Wayne Pedersen, retired University of Illinois Extension plant pathologist, has seen a change in attitudes regarding crop production technology in the last couple years compared to the previous 20.

"The thinking used to be if we increased yields tremendously, the price would decrease," he says. No more. The dynamic demand led by biofuels is swallowing increased production. "We are now looking for ways to increase yields," he says.

One of those ways are seed treatments. They aren't a panacea for all production cases. For example, Pedersen referred to a soybean field that had been tilled several times before planting in the first week of May. In this warm seedbed, a seed treatment payoff wouldn't be likely as soybeans planted into a cold no-till continuous corn field.

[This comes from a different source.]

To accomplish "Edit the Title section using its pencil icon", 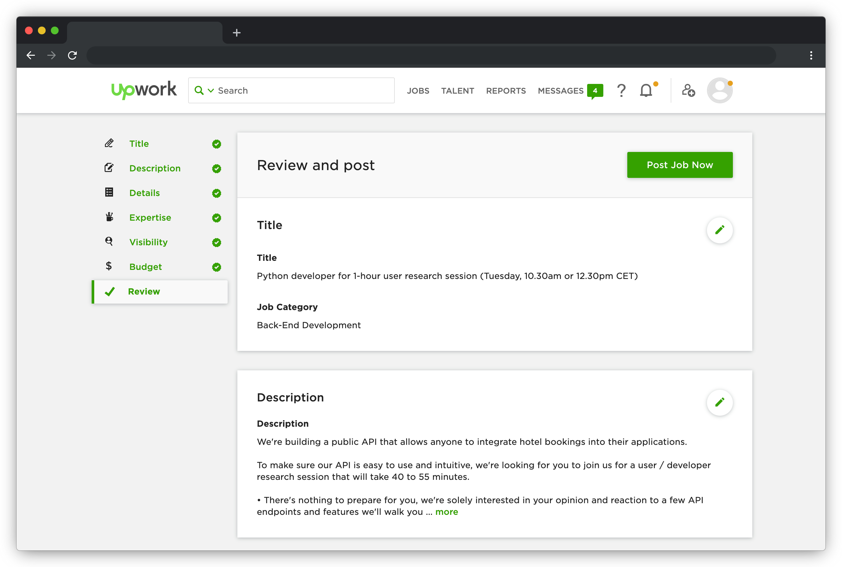I will (x=719, y=230).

Pedersen is using digitized readings of roots to study damage inflicted by seedling diseases. He's observed damage to root hairs caused by early-season corn and soybean diseases. He believes root hairs play a key role in boosting corn and soybean yields. Seed treatments are one way to retain root hairs.

"I think root hairs (in soybeans) are what allows pods to make seed and not fall off," he says. "The answer isn't in getting more pods, it's getting ones that are there not to fall off."

This tour also covered a corn topic that up until the past few years was cornered by soybeans: Nematodes. You've probably heard about soybean cyst nematodes (SCN) until you're blue in the face. There's good reason: SCN costs soybean growers millions of dollars each year in lost yields.

But corn has nematodes that are now inflicting yield damage. "Typically, half my calls are about corn nematodes," says Terry Niblack, University of Illinois Extension nematologist.

Corn nematodes are native to the United States, and have been present in soils where corn is grown. So why haven't you heard about them before?

That's primarily due to three factors, says Niblack.

  1. An increase in continuous corn acres. Corn-on-corn doesn't disrupt the nematodes' life cycle as crop rotation does.
  2. An increase in no-till acres. Corn nematodes hate soil disturbance. That's why tillage controls them. With no tillage, corn nematodes thrive.
  3. A reduction in the use of carbamate ad organophosate insecticides. These corn rootworm insecticides also controlled corn nematodes. With these controls now used less due to the popularity of corn rootworm resistant hybrids and nicotinoid and pyrethroid insecticides, corn nematodes have an opening.

One thing that makes corn nematodes so frustrating is diagnosis. Corn nematodes are often confused for other maladies like herbicide injury. What to do? A good start is soil sampling.

"If you want to find out who's at home and how many, three to four weeks after planting is the best time to sample," says Niblack. "You can't sample for corn nematode in the same way you sample for soybean cyst nematode."

Corn nematodes are sensitive to mishandling. One idea is to put sampled soils in a cooler wrapped in newspapers flanked by ice to ensure getting a good count. And don't drop the samples en route to the lab.

"If you drop them, it can cause corn nematodes to burst," says Niblack.

One control measure on the way is Avicta from Syngenta. This seed treatment nematicide is currently labeled for cotton. If all goes according to plan, Syngneta plans to launch a full-scale launch for corn in 2009.

There are lots of seedling diseases out there waiting to stymie soybeans. How to deal with them was the focus of a Syngenta seed care field tour at the University of Illinois in mid-June.